Task requirements: Could you set down, exactly as they stand, only the lines from the one containing "Ürün Özellikleri (44, 694)" through the end of the listing?

Extracted information:
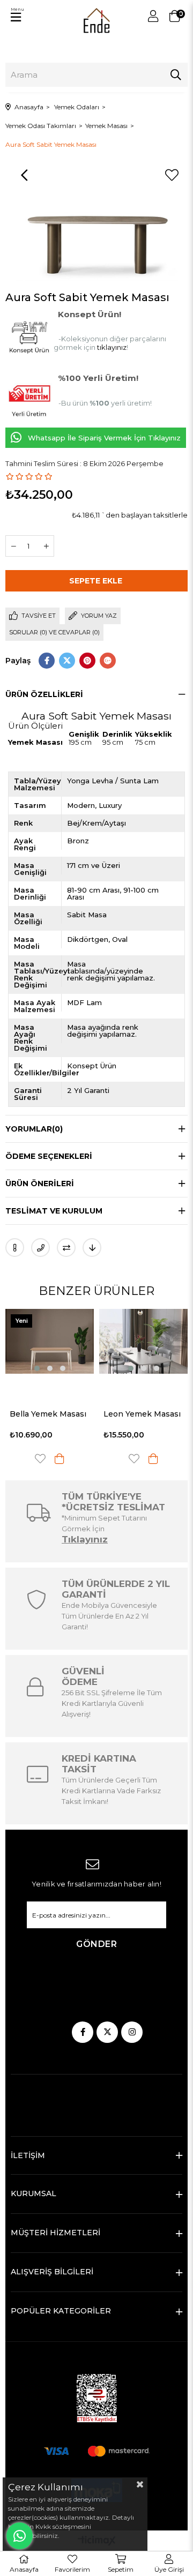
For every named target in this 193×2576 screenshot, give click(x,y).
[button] (40, 1368)
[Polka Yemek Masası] (147, 1341)
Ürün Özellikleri (44, 694)
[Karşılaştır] (66, 1247)
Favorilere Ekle (44, 1458)
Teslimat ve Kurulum (53, 1211)
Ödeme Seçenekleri (48, 1156)
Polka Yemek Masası (147, 1414)
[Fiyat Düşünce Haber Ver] (92, 1247)
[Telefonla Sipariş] (40, 1247)
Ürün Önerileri (39, 1183)
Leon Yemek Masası (52, 1414)
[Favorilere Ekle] (171, 175)
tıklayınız (112, 347)
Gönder (96, 1944)
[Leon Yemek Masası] (53, 1341)
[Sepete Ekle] (63, 1458)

Exercise response:
Ürün Özellikleri (44, 694)
[Karşılaştır] (66, 1247)
Favorilere Ekle (44, 1458)
Teslimat ve Kurulum (53, 1211)
Ödeme Seçenekleri (48, 1156)
Polka Yemek Masası (147, 1414)
[Fiyat Düşünce Haber Ver] (92, 1247)
[Telefonla Sipariş] (40, 1247)
Ürün Önerileri (39, 1183)
Leon Yemek Masası (52, 1414)
[Favorilere Ekle] (171, 175)
tıklayınız (112, 347)
Gönder (96, 1944)
[Leon Yemek Masası] (53, 1341)
[Sepete Ekle] (63, 1458)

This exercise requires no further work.